On Wednesday, the U.S. Food and Drug Administration finalized a molluscan shellfish equivalence determination for two European Union (EU) Member States, Spain and the Netherlands.
“Today’s announcement is a significant milestone that will resume trade in shellfish between the U.S. and the EU for the first time since 2010. These actions reflect key strategic international engagement and several years of careful review by the FDA on behalf of consumers at home and abroad,” said Anna Abram, FDA Deputy Commissioner for Policy, Legislation and International Affairs. “Today we’re helping unlock economic opportunity by creating a path forward to new market access for U.S. exporters.”
The equivalence determination finalizes the proposed determination that the FDA published in the Federal Register in 2018 and is a result of a multi-year, in-depth review of EU shellfish safety controls implemented in Spain and the Netherlands. Technical experts on both sides of the Atlantic have completed separate equivalence assessments and each side recommended a finding of equivalence after reviewing food safety control measures for molluscan shellfish and on-site audits to verify the other’s systems. The FDA will recognize other EU Member States in the future, as appropriate, in separate determinations.

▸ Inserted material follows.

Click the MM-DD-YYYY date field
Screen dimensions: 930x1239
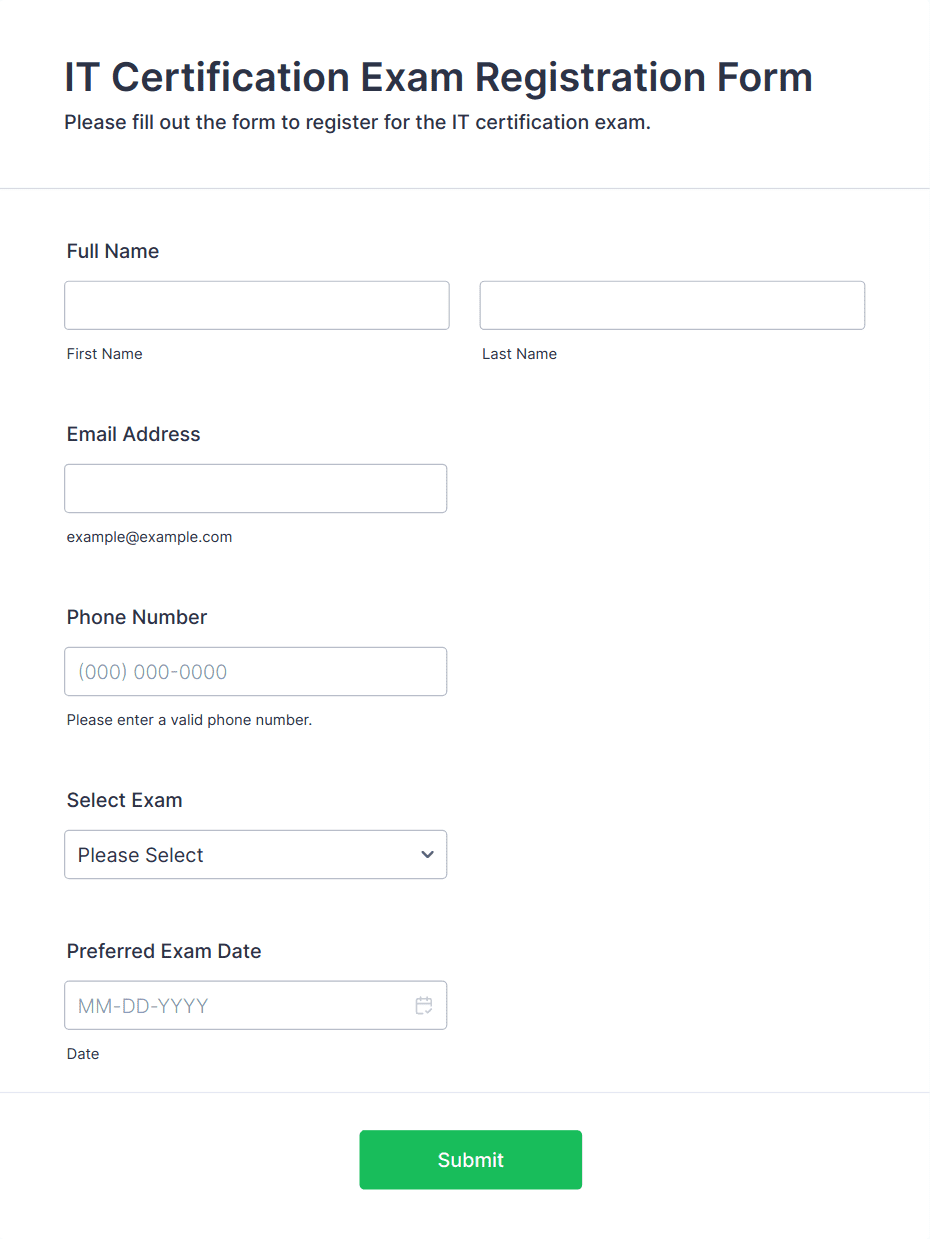[x=256, y=1005]
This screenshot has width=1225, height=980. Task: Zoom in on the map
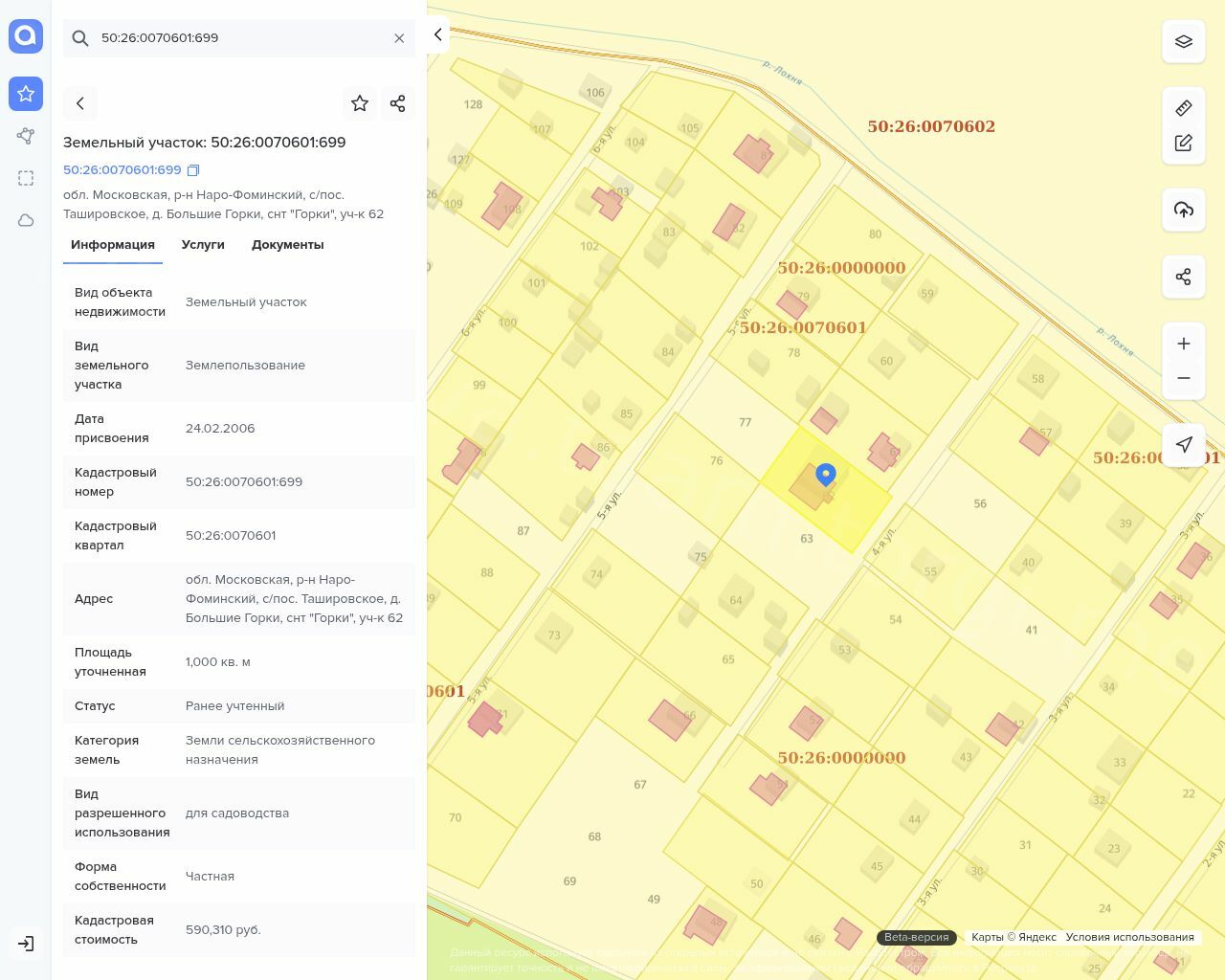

“Today we’re making a wider selection of healthy and safe seafood options available to the American consumer from Europe,” said Frank Yiannas, FDA Deputy Commissioner for Food Policy and Response. “Americans can be confident in the equivalence determination that Spain and the Netherlands have implemented safety controls that are equivalent to ours, thereby enabling us to allow Spain and the Netherlands to export raw molluscan shellfish to the U.S. The FDA is committed to keeping consumers safe and ensuring the safety of our food supply, and that includes seafood, whether it is imported or harvested domestically.”
In a separate action, the European Commission has also made a food safety equivalence determination that will permit raw and processed molluscan shellfish, including clams, mussels, oysters and scallops, to be imported from the United States, beginning with shellfish from Massachusetts and Washington.